▶ [Passage]:
# # # # #
Implications: Individual and joint PFAS exposures were associated with markers of maternal metabolism and inflammation in pregnancy. Further investigation is needed to elucidate possible mechanisms and consequences of these findings.

Keywords: Inflammation; Metabolism; Mixtures; PFAS; Pregnancy.

Figure 1.. Serum PFAS concentrations in I-KIDS pregnant women (n=452) and reproductive-aged women in NHANES 2013-14 (n=376), 2015-16 (n=328), and 2017-18 (n=315) survey cycles.

Data are presented on a log scale as 1.5 times the interquartile range below and above the 25^th and 75^th percentiles (lower and upper endpoints of whisker), the 25^th and 75^th percentiles (lower and upper edges of box), median (line inside box), and mean (large circle). I-KIDS PFAS levels < MDL were replaced with the MDL/sqrt(2), while NHANES PFAS levels < LOD were replaced with the LOD/sqrt(2). Concentrations of PFDoA (2017-2018), PFHpA (2015-2016, 2017-2018), PFBS (2015-2016, 2017-2018), PFOSA (2013-2014, 2015-2016, 2017-2018), and Et-PFOSA-AcOH (2013-2014, 2015-2016, 2017-2018) were not measured in all NHANES cycles and this is denoted by ‘NA’. Et-PFOSA-AcOH, ethyl-perfluorooctane sulfonamide acetic acid; I-KIDS, Illinois Kids Development Study; LOD, limit of detection; MDL, method detection limit; NA, not available; NHANES, National Health and Nutrition Examination Survey; PFAS, per- and polyfluoroalkyl substances; PFBS, perfluorobutane sulfonate; PFDeA, perfluorodecanoic acid; PFDoA, perfluorododecanoic acid; PFHpA, perfluoroheptanoic acid; PFHxS, perfluorohexanesulphonic acid; PFNA, perfluorononanoic acid; PFOA, perfluorooctanoic acid; PFOSA, perfluorooctane sulfonamide; PFOS, perfluorooctane sulfonic acid; PFUdA, perfluoroundecanoic acid.
# # # # #
▶ [Source data]:
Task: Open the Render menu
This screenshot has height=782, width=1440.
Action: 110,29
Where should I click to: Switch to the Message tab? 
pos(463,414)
# # # # #
▶ [Problems to work on]:
a: Print the part of the PFAS study excerpt that opens with the words containing "Implications: Individual and" and closes with "(n=315) survey cycles.".
b: Decide whether each statement below agrees with the PFAS study excerpt. Answer yes or no for each one and quote the words from the excerpt that settle it.
(i) The I-KIDS group included 452 pregnant women.
(ii) The figure presents the data on a linear scale.
(iii) I-KIDS PFAS levels below the MDL were replaced with the MDL divided by the square root of 2.

▶ [Solutions for each task]:
a:
Implications: Individual and joint PFAS exposures were associated with markers of maternal metabolism and inflammation in pregnancy. Further investigation is needed to elucidate possible mechanisms and consequences of these findings.

Keywords: Inflammation; Metabolism; Mixtures; PFAS; Pregnancy.

Figure 1.. Serum PFAS concentrations in I-KIDS pregnant women (n=452) and reproductive-aged women in NHANES 2013-14 (n=376), 2015-16 (n=328), and 2017-18 (n=315) survey cycles.

b:
(i) Yes: "I-KIDS pregnant women (n=452)"
(ii) No: "Data are presented on a log scale"
(iii) Yes: "I-KIDS PFAS levels < MDL were replaced with the MDL/sqrt(2)"